No matter the amount of lab experience an applicant has, the program is a great place to start or continue conducting research in a professional setting.

“When I was a freshman, it was very intimidating to get into research. This program is great because it accommodates all levels,” said Camryn Franke, a rising senior.

Franke has been a research assistant to Tanja Gruber, MD, her mentor, for over two years. This summer, Franke continued her work screening antigens identified in a proteomics analysis of cells from a patient-derived xenograft murine model for potential as immunotherapeutic targets. 

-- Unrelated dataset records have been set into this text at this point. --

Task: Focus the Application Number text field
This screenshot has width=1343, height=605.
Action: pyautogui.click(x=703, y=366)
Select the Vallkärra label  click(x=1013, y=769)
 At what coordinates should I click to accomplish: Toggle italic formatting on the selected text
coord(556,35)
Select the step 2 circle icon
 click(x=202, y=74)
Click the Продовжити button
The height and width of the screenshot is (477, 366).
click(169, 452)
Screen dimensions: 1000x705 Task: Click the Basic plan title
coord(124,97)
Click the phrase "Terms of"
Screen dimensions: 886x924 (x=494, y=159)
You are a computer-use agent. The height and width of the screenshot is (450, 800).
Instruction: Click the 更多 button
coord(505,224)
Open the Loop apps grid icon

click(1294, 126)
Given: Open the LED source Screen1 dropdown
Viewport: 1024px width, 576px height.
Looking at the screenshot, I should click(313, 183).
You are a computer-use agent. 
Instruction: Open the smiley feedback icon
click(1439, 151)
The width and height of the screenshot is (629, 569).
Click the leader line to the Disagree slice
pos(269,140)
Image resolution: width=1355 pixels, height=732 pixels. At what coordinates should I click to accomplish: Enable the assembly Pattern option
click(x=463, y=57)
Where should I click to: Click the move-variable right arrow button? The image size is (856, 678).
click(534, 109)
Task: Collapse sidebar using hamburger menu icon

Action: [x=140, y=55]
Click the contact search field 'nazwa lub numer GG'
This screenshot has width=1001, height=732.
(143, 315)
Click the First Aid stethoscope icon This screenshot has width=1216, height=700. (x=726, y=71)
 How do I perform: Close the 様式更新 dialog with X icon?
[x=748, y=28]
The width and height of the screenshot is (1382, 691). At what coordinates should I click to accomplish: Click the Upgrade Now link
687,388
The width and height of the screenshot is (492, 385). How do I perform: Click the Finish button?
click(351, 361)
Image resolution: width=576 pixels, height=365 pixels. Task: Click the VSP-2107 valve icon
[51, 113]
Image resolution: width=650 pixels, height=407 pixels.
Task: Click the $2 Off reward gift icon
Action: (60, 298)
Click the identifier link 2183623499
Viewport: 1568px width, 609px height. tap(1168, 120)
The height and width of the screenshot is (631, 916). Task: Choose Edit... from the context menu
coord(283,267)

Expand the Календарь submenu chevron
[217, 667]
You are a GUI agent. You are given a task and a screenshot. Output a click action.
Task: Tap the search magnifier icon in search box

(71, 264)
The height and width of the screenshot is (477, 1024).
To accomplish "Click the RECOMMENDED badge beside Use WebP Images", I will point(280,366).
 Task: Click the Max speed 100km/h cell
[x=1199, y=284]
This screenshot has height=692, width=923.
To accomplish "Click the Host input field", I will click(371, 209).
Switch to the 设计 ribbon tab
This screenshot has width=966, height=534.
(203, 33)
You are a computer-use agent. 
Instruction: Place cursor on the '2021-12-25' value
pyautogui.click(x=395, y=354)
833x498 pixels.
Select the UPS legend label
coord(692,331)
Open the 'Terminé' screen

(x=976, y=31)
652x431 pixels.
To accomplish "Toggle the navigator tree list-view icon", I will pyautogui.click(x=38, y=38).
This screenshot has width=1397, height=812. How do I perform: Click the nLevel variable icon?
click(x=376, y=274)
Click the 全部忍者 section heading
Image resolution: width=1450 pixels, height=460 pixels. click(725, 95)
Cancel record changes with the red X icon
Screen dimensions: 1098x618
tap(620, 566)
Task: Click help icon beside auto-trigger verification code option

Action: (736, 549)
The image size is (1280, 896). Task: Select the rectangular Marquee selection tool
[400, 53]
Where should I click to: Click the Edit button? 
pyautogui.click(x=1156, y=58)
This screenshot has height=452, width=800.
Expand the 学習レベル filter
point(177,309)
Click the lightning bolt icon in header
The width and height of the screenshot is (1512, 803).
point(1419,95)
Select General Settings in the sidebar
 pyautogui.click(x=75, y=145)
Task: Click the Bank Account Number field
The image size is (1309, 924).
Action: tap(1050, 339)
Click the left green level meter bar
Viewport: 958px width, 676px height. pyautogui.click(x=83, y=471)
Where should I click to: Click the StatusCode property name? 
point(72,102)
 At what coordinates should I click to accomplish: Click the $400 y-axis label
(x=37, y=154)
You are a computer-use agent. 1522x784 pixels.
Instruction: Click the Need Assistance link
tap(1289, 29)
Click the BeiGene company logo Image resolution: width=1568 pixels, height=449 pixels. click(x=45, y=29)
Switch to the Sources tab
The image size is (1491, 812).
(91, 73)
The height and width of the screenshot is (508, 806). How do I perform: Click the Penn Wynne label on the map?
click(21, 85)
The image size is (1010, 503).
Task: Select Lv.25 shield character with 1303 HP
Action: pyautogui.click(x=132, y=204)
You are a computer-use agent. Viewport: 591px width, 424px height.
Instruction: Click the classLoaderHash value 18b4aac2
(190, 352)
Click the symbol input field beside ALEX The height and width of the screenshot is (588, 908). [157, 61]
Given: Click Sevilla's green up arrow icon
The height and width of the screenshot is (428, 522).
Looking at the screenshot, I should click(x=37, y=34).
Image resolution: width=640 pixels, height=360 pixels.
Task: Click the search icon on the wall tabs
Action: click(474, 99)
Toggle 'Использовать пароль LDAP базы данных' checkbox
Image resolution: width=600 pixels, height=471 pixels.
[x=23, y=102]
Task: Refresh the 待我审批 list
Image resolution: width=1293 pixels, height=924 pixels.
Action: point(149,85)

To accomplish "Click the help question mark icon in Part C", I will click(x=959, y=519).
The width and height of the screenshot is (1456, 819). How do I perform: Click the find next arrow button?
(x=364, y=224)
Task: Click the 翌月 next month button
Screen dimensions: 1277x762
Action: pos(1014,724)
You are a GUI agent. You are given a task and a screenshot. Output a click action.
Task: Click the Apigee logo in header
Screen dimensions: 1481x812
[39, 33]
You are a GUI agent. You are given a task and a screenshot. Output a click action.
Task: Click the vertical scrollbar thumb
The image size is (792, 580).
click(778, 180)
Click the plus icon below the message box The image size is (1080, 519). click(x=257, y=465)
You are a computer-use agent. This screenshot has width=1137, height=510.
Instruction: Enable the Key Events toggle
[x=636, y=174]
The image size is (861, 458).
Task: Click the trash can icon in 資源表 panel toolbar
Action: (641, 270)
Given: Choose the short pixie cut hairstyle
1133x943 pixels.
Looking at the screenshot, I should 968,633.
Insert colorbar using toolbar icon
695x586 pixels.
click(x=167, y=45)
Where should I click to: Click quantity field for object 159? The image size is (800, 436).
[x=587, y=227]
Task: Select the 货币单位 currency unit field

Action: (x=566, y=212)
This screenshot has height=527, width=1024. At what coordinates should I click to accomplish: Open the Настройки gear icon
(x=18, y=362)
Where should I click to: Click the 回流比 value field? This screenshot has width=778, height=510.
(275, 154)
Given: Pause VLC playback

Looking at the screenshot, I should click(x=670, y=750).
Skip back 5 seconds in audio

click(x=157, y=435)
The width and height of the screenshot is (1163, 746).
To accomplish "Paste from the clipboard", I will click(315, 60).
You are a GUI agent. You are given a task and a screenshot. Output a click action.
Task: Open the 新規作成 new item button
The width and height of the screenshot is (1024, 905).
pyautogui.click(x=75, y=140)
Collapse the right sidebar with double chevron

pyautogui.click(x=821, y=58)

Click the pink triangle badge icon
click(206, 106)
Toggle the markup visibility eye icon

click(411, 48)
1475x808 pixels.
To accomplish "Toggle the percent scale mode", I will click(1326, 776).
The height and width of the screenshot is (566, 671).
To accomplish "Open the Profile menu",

She is also enrolled in Stanford’s Biomedical Informatics coterminal masters program, a much larger program in terms of size. Franke appreciates the small, close-knit environment the pilot program provides. Because the program only accepts six applicants per cycle, the group is able to interact, collaborate, and socialize on a regular basis to build community.

“There has been this nice sense of community that has been established in the small group we have,” said Jennifer Hamad, a rising junior. “All around, it’s really been a remarkable experience. Nothing compares to spending a summer getting to do research that you really, really love to do.”

Hamad studied in the Mackall Lab to develop a novel cancer immunotherapy that can alter the tumor microenvironment and upregulate the activity of T-cells by exploiting their endogenous regulatory capabilities.

“Within the last six weeks, my understanding and knowledge of what I’m doing in the lab and different research techniques have just skyrocketed. I have learned a lot and grown a lot in the time period that I’ve been here,” Hamad said.

Over the course of the program, students are expected to attend regular SCI seminars and faculty talks, such as the Stanford Cancer Institute Breakthroughs in Cancer seminar series, where they can network and meet colleagues in related research fields. Students were provided a $6,000 stipend with an additional $3,000 allowance for housing so they can devote their complete attention to their research.

“It’s truly been remarkable over the summer. Just the opportunity to get to work in an environment doing work that you love to do is fantastic,” Hamad said.